The proteasome is a multicatalytic cellular complex, which possess three different enzymatic activities, trypsin-like, chymotrypsin-like, and peptidylglutamyl peptidase. Its function is to remove abnormal or aged proteins. Recently, it has been suggested the participation of the sperm proteasome during mammalian fertilization. In this study, we present evidence that indicates that sperm extracts from several mammalian species, including hamster, mice, rats, bovine, rabbits, and humans all possess proteasome activity. We characterized the three specific activities of the proteasome using specific synthetic substrates and specific proteasome inhibitors. The results indicates that the highest specific activity detected was in mouse sperm toward the trypsin substrates and it was 1,114% of the activity of human sperm toward the chymotrypsin substrate Suc-Leu-Leu-Val-Tyr-AMC (SLLVY-AMC, which was considered as 100%). In all cases, the lowest activity was toward substrates for the peptidylglutamyl peptidase hydrolyzing activity, and it was lowest for rabbit sperm (1.7% of the activity of human sperm toward the chymotrypsin substrate SLLVY-AMC).
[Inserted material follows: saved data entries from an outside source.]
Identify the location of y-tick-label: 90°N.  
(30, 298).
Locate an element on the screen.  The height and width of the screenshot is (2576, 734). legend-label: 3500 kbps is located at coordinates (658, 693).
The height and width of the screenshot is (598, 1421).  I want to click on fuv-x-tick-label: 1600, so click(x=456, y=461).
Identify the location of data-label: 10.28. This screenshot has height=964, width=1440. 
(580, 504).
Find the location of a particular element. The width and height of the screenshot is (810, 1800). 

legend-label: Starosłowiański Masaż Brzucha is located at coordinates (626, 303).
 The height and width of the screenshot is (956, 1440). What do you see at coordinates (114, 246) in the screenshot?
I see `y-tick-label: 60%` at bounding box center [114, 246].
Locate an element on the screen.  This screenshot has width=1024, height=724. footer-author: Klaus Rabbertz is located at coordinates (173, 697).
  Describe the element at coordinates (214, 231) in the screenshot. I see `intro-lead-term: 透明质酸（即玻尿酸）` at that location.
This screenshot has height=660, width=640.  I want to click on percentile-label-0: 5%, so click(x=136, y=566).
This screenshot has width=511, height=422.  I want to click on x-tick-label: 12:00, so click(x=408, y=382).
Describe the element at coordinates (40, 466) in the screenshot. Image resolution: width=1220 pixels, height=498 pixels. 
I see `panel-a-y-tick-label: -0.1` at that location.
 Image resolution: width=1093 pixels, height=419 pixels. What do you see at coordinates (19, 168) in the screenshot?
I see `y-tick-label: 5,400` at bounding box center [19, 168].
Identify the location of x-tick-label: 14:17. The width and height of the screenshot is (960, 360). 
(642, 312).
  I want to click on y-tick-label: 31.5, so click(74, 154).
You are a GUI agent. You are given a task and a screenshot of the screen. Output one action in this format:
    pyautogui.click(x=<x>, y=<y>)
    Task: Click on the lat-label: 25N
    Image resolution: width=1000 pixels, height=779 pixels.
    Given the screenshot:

In addition, specific proteasome inhibitors were able to block all proteasome activities almost 100%, with the exception of clasto-Lactacystin beta-lactone upon rat sperm. All sperm extracts tested evidenced bands of about 29-32 kDa by Western blots using a monoclonal antibody against proteasome subunits alpha 1, 2, 3, 5, 6, and 7. In conclusion, sperm from several mammals possess enzymatic activities that correspond to the proteasome. The proteasome from the different species hold similar but distinctive enzymatic characteristics.